* Begin Input *

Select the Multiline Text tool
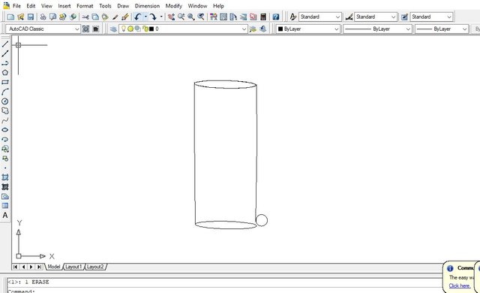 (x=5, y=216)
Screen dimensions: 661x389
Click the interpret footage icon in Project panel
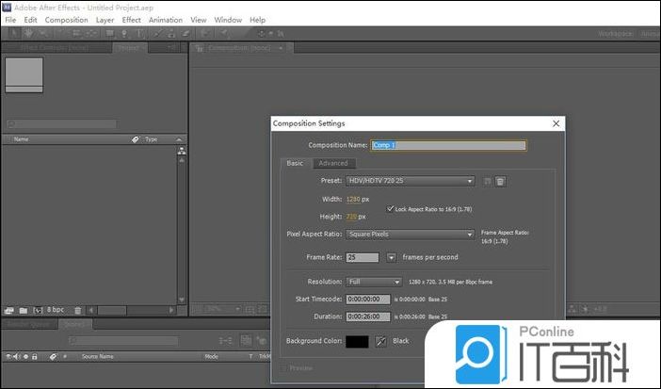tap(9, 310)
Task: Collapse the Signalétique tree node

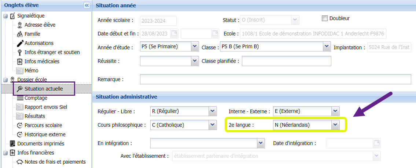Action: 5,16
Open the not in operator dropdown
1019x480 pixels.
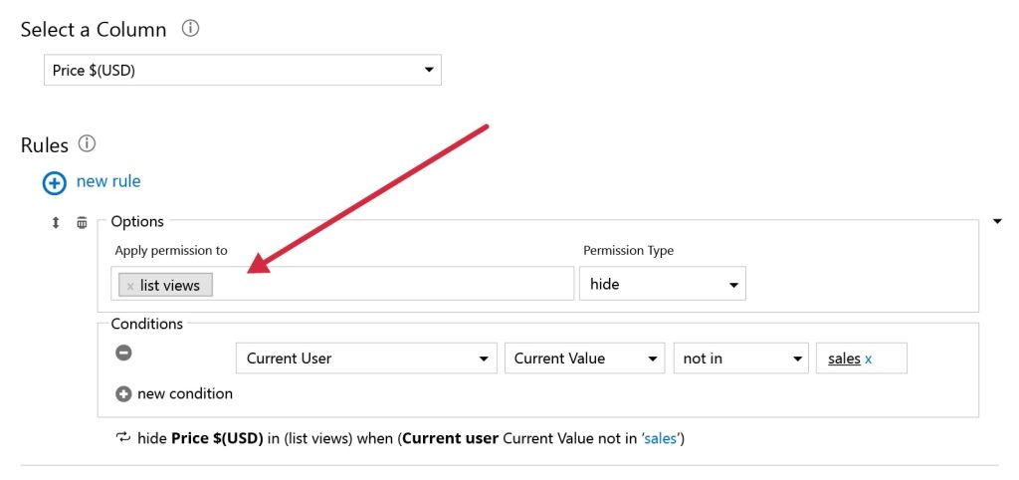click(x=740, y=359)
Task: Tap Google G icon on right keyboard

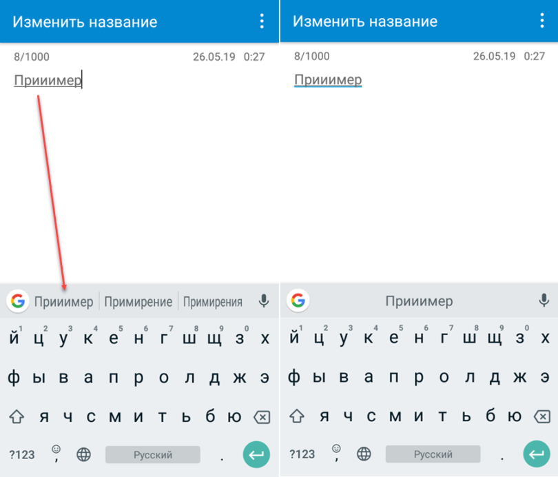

* End Input *

*Required task:* Write out every line of the records above again, requests included, and raise each coordinate number in the answers by 118. Leave the pictures out.

*Reply to the task:*
Select the Multiline Text tool
 (x=123, y=334)
Screen dimensions: 661x389
Click the interpret footage icon in Project panel
tap(127, 428)
Task: Collapse the Signalétique tree node

Action: 123,134
Open the not in operator dropdown
1019x480 pixels.
click(x=858, y=477)
Task: Tap Google G icon on right keyboard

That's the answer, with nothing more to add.